Selain itu, ia juga membeberkan peran penting Sultan Aji Muhammad Sulaiman yang memerintah pada abad ke-18. Di masa kepemimpinannya kala itu, Kesultanan Kutai Kartanegara dinilai dapat mencapai tingkat kesejahteraan tinggi dan mampu memberikan bantuan keuangan kepada kerajaan-kerajaan lain di Kalimantan, khususnya Banjar dan wilayah Kalimantan Barat.
“Di era beliau inilah kemakmuran rakyat Kutai berada pada tingkatan kesejahteraan yang sangat baik, bahkan kerajaan mampu membantu kerajaan lain di Kalimantan,” ungkapnya.
Tingkat kemakmuran tersebut tercermin dari berbagai peninggalan sejarah Kesultanan Kutai Kartanegara, termasuk mahkota emas yang digunakan oleh Sultan Kutai Kartanegara Ing Martadipura ke-21 serta sejumlah benda pusaka lainnya yang melambangkan kejayaan dan kesejahteraan kerajaan.
“Perlu kami sampaikan, bahwa Kerajaan Kutai Kartanegara membangun kerja sama dengan dua perusahaan, yakni BPM dan OBM. BPM itu Batavia Petroleum Maskapai yang sekarang diambil alih oleh Pertamina di Balikpapan.

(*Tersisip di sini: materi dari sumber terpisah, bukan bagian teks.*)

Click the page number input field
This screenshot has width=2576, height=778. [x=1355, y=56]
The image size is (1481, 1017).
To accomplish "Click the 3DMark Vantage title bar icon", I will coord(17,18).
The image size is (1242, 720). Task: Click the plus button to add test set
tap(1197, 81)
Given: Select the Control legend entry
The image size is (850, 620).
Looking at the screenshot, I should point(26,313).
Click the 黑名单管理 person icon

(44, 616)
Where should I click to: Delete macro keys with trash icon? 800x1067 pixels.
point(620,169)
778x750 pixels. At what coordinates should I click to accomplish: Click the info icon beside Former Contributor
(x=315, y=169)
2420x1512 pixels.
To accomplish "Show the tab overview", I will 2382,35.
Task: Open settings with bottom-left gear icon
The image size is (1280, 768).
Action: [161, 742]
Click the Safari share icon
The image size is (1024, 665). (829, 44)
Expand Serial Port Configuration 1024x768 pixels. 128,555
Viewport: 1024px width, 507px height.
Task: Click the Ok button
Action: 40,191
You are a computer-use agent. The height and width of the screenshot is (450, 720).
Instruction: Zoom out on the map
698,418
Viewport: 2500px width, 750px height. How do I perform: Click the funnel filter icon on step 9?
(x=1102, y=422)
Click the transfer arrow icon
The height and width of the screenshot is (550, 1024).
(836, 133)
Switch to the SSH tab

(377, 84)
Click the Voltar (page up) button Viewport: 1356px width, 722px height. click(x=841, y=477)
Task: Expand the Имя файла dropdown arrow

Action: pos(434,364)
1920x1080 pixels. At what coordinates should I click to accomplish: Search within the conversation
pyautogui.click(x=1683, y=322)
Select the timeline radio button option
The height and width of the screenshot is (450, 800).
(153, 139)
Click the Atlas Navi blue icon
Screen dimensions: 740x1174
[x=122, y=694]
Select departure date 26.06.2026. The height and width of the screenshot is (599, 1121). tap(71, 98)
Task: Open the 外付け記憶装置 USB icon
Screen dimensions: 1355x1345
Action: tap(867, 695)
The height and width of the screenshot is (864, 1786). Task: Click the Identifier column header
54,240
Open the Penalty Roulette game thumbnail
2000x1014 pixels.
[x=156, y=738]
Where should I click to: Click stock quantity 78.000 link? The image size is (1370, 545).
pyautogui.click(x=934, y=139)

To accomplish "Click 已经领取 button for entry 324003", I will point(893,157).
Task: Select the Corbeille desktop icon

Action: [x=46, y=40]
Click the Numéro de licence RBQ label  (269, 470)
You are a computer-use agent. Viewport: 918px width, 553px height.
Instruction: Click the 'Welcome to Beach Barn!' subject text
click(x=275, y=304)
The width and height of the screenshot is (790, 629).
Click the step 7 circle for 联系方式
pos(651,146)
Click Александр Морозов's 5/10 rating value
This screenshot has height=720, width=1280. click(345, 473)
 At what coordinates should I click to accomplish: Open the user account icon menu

Kalau OBM itu Oost Borneo Maskapai yang dulu bergerak di bidang batubara,” terangnya lagi.
Menanggapi usulan ini, Kepala Perwakilan Bank Indonesia Kaltim yang baru, Jajang Hermawan, mengungkapkan bahwa pihaknya akan menindaklanjuti aspirasi itu melalui mekanisme yang berlaku di Bank Indonesia.
Ia menegaskan bahwa setiap perubahan atau penetapan desain uang rupiah merupakan kebijakan nasional yang memerlukan kajian mendalam serta persetujuan dari Bank Indonesia pusat.
“Tentunya nanti kami diskusikan di internal. Kemudian juga tentunya dengan kantor pusat di Jakarta. Jadi ada proses-proses yang akan kita lakukan,” kata Jajang.